L'Italia preromana e le sue aree
Superata l’età preistorica, l’Italia preromana è abitata in tutte le sue diverse aree geografiche. Quelle che la storia evidenzia sono tre: la Magna Grecia al Sud, l’Etruria
nella zona centro-occidentale e l’area celtica al Nord.
Le prime due hanno caratteri comuni: la civiltà urbana e i modelli di vita simili. Diversa è invece l’organizzazione politica: in Etruria essa fa capo ad un governo aristocratico-dispotico; la civiltà celtica è invece ancorata ad usi e tradizioni di tipo tribale.
Economia e colonizzazione
Il motore economico dell’area centro-occidentale del Mediterraneo è messo
in movimento dai Greci che hanno già avviato un importantissimo processo di colonizzazione. In particolare fondano Marsiglia sulla foce del Rodano e Spina su quella del Po. Queste presto diventano due importanti centri commerciali tra il Mediterraneo e l’Europa del Nord. Da questa area provengono lo stagno per fare il bronzo, l’ambra per gli amuleti; da quella etrusca provengono il rame e il ferro; da quella greca prodotti agricoli, vasi, armi e schiavi.
Espansione e conflitti
Gli Etruschi tentano di espandere il loro dominio, ma a Nord vengono fermati dall’invasione celtica, a Sud dalla coalizione greco - cartaginese, che difende la propria area economica ( Cartagine, Cagliari, Palermo) e controlla il canale di Sicilia, punto di transito tra oriente ed occidente. Intanto lungo la valle commerciale che congiunge l’Etruria ai suoi possedimenti campani, situata in una posizione obbligata di transito sul fiume Tevere, nasce e si sviluppa la città di Roma.
Domande da interrogazione
- Quali sono le principali aree geografiche dell'Italia preromana?

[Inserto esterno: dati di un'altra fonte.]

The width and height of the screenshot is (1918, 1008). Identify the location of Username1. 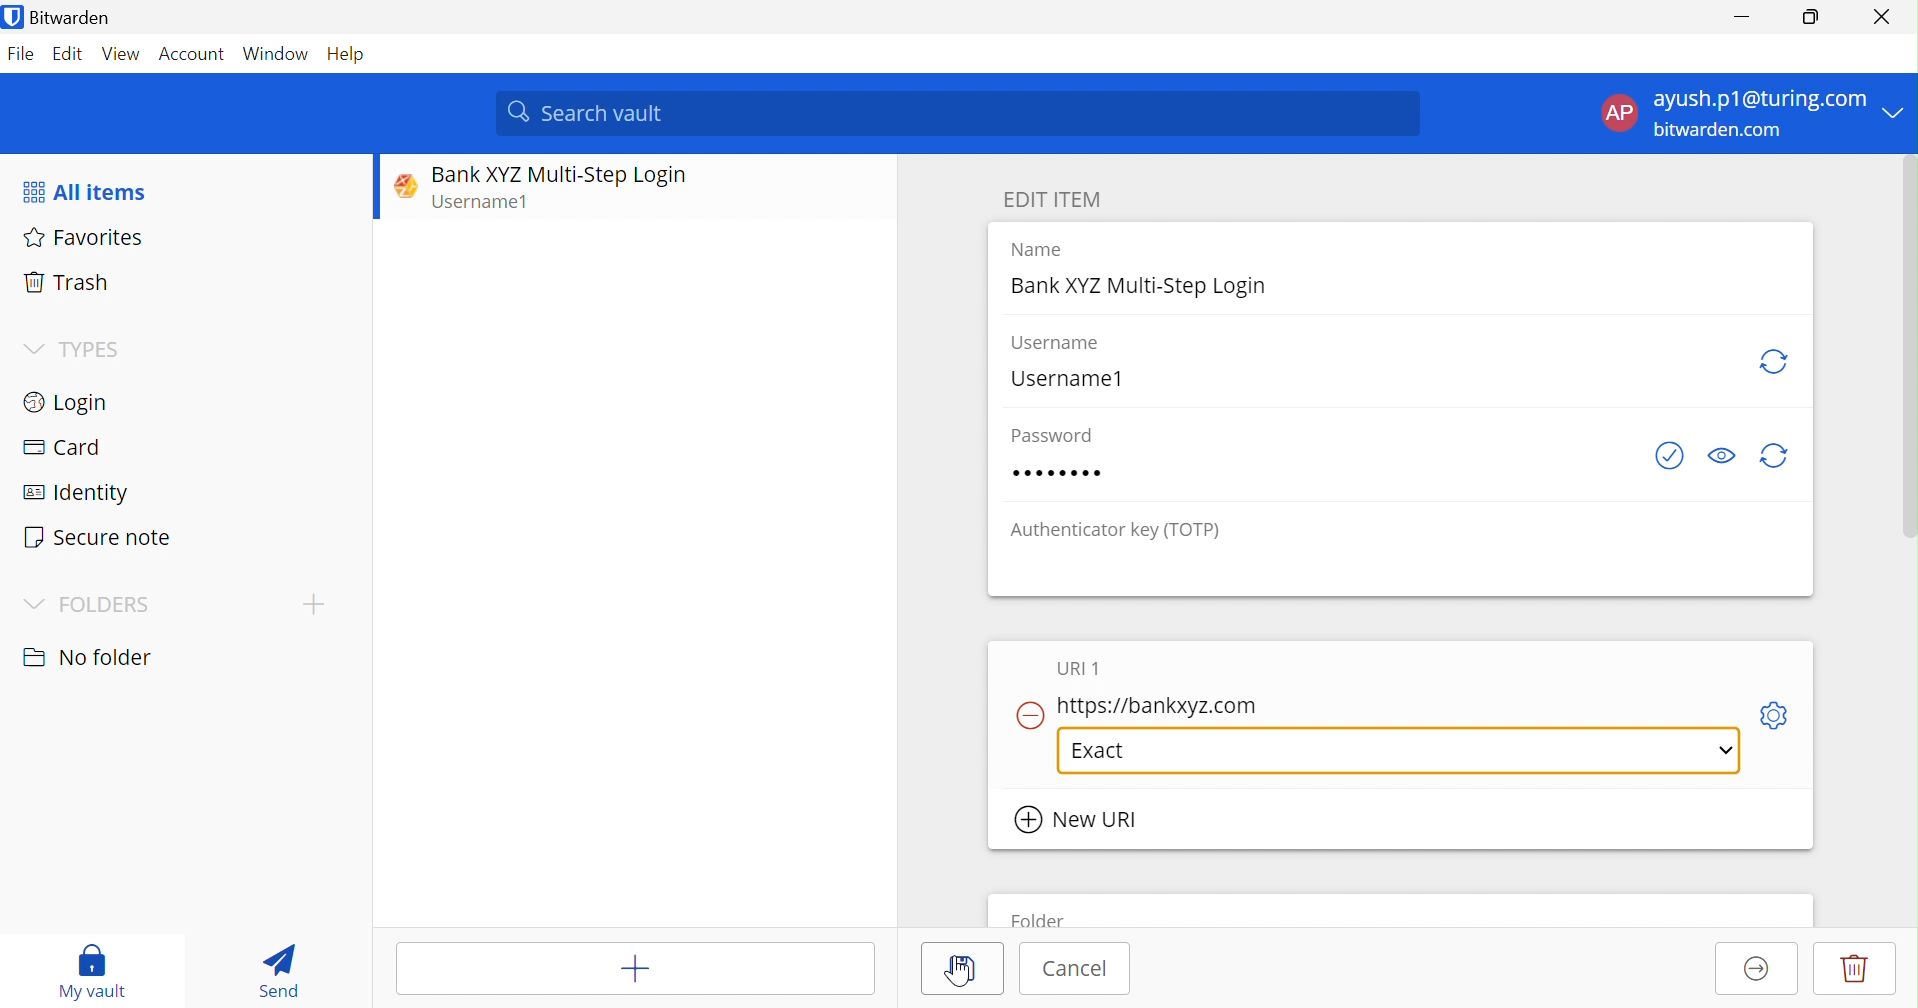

- Qual è il ruolo dei Greci nell'economia dell'area centro-occidentale del Mediterraneo?
- Quali conflitti hanno influenzato l'espansione degli Etruschi?

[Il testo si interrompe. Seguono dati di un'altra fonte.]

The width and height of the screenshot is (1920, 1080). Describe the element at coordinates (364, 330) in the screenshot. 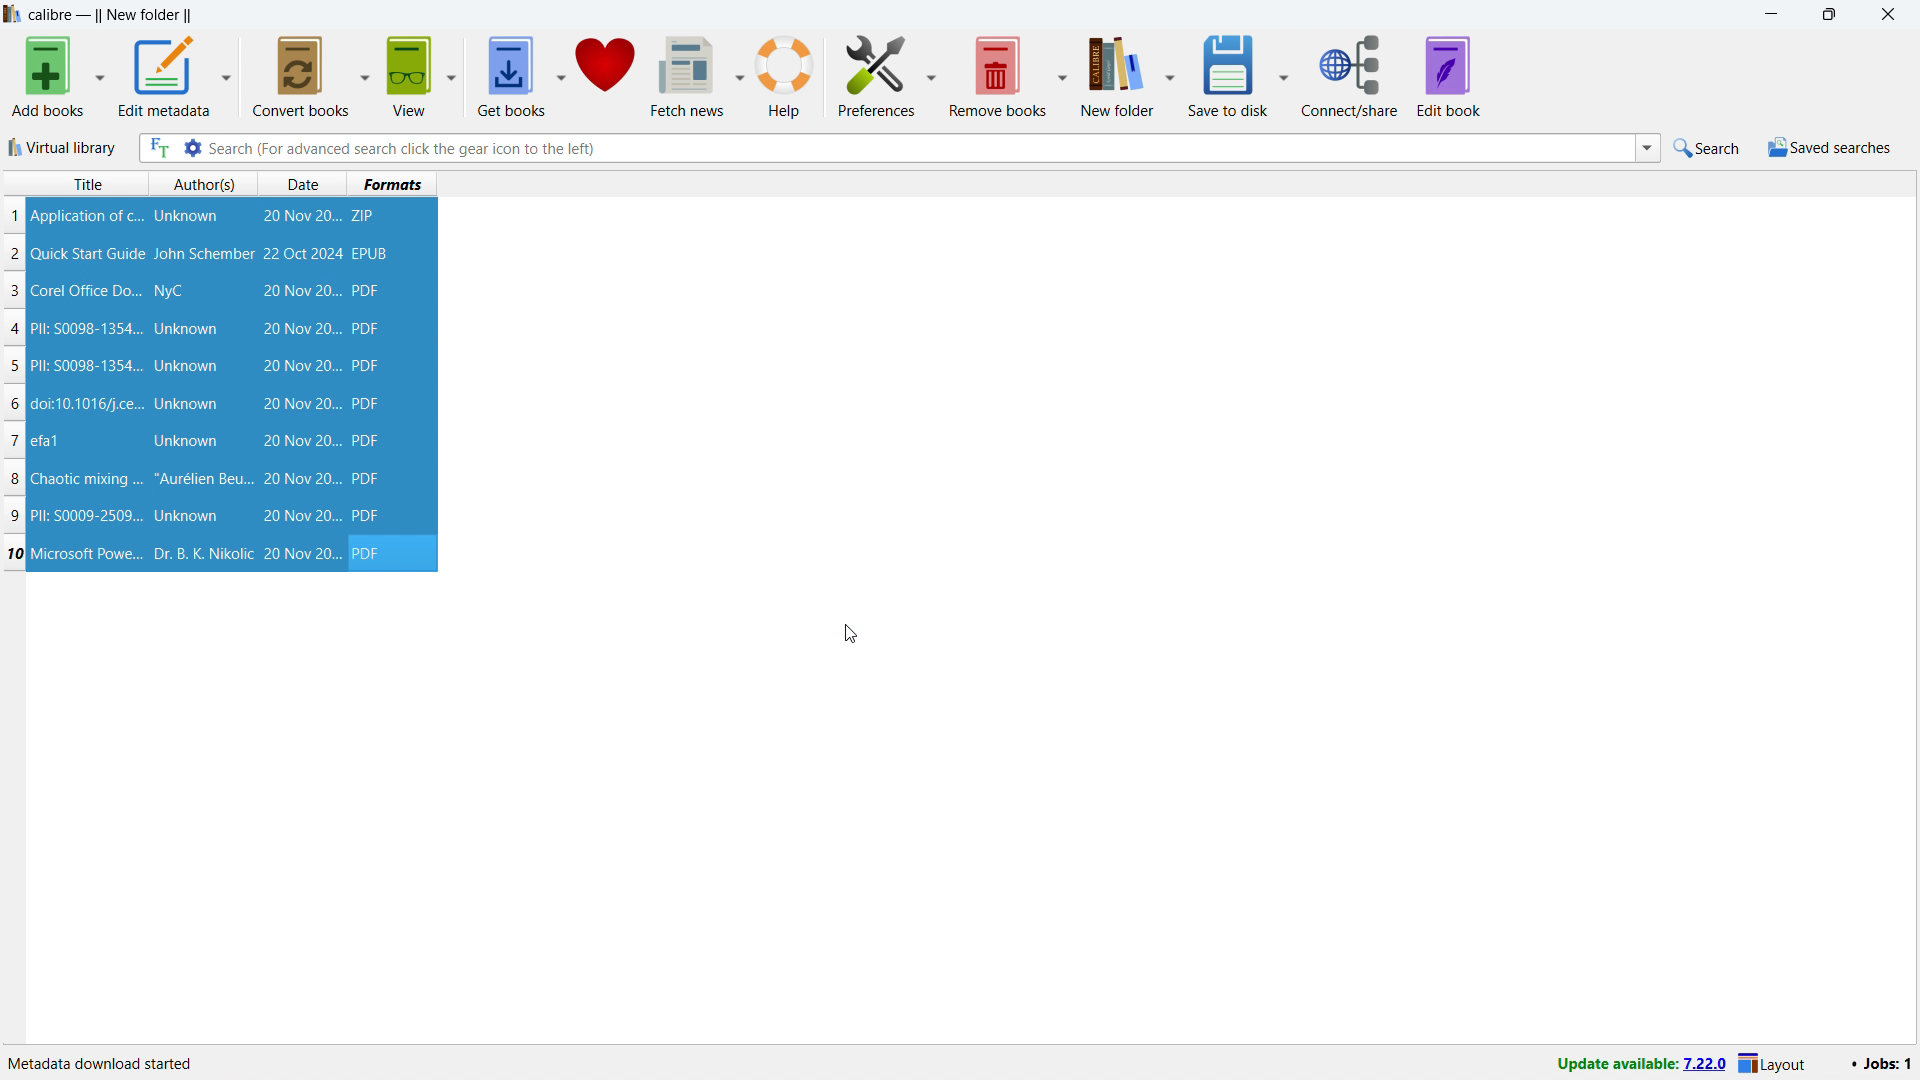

L'Italia preromana è suddivisa in tre aree principali: la Magna Grecia al Sud, l'Etruria nella zona centro-occidentale e l'area celtica al Nord, ognuna con caratteristiche culturali e politiche distinte.
I Greci hanno avviato un importante processo di colonizzazione, fondando città come Marsiglia e Spina, che sono diventate centri commerciali cruciali, contribuendo all'economia con prodotti agricoli, vasi, armi e schiavi.
Gli Etruschi hanno cercato di espandere il loro dominio, ma sono stati fermati a Nord dall'invasione celtica e a Sud dalla coalizione greco-cartaginese, che proteggeva le proprie aree economiche e il controllo del canale di Sicilia.